Sobrietà, stile di vita: avviamo la nostra rubrica.

 Avviamo l'utilizzo di questa rubrica sullo "stile di vita", che è l'orizzonte culturale - ma anche l'ambito sociale, economico e politico - di ragionamento e di soluzioni possibili, per contribuire a costruire una società più giusta, equa e "sostenibile".  Iniziamo col proporre due riflessioni fatte in un'iniziativa promossa a Milano da "Viaggio nel Terzo Millennio", a cui contribuisce uno dei relatori, professore dell'Istituto Orientale di Napoli, Massimo Campanini. Quanti desiderano proporre nel nostro spazio web documenti, segnalazioni, approfondimenti, proposte, possono inviarcele utilizzando la posta del sito.

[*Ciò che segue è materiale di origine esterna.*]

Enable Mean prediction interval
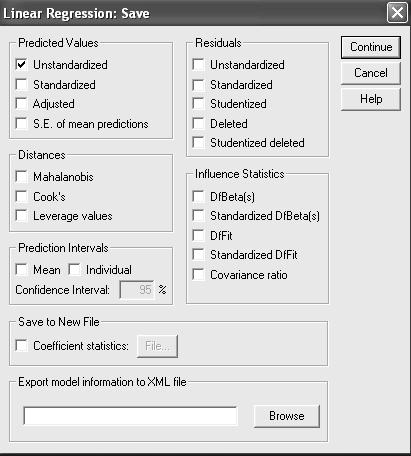 point(21,269)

Per un consumo critico a 360°

La Cooperativa Chico Mendes è una realtà di commercio equo e solidale di Milano. Fin dalla sua nascita, nel 1990, si occupa di vendere prodotti di commercio equo nelle Botteghe del mondo con l'obiettivo, attraverso l'attività commerciale, di sostenere i piccoli produttori del Sud del mondo, garantendo loro un giusto compenso, relazioni dirette e continuative e un accesso sicuro al mercato. Ma l'anima del commercio equo non è solo vendita di prodotti. Da sempre, infatti, un altro aspetto fondante di questo mondo è l'attività di informazione e sensibilizzazione su molti temi, che ruotano attorno a un nodo fondamentale, quello della costruzione di un modello di sviluppo più sostenibile per l'uomo e per l'ambiente. Per questo riteniamo che in una città come Milano, dove spesso sembrano prevalere comportamenti incompatibili con questo modello di sviluppo al quale aspiriamo - come il consumismo, l'intolleranza, la chiusura, la paura verso l'altro, l'indifferenza verso il disagio e la povertà... - sia essenziale offrire momenti di approfondimento, riflessione e confronto sulla realtà che ci circonda: in questo modo, infatti, è possibile acquisire strumenti utili a comprendere le dinamiche globali e locali che ci riguardano più o meno direttamente, per diventarne non più solo spettatori ma anche protagonisti attivi. Un consumo critico a 360° non si ferma all'acquisto di un bene prodotto senza sfruttamento, nel rispetto dell'uomo e dell'ambiente, ma passa necessariamente anche attraverso tanti piccoli gesti quotidiani compiuti con la responsabilità di chi è consapevole delle distorsioni che alcuni sistemi contemporanei producono e al tempo stesso è alla continua ricerca di comportamenti individuali e collettivi per contrastarli e contribuire così alla creazione di uno sviluppo più equo per tutti.
(Ombretta Sparacino)
Interventi dei relatori

Inseriamo il sunto dell'intervento di un relatore.
 
 
I rapporti tra Europa e Islàm
Massimo Campanini
docente di Storia dell'Islàm nell'Università di Napoli "l'Orientale"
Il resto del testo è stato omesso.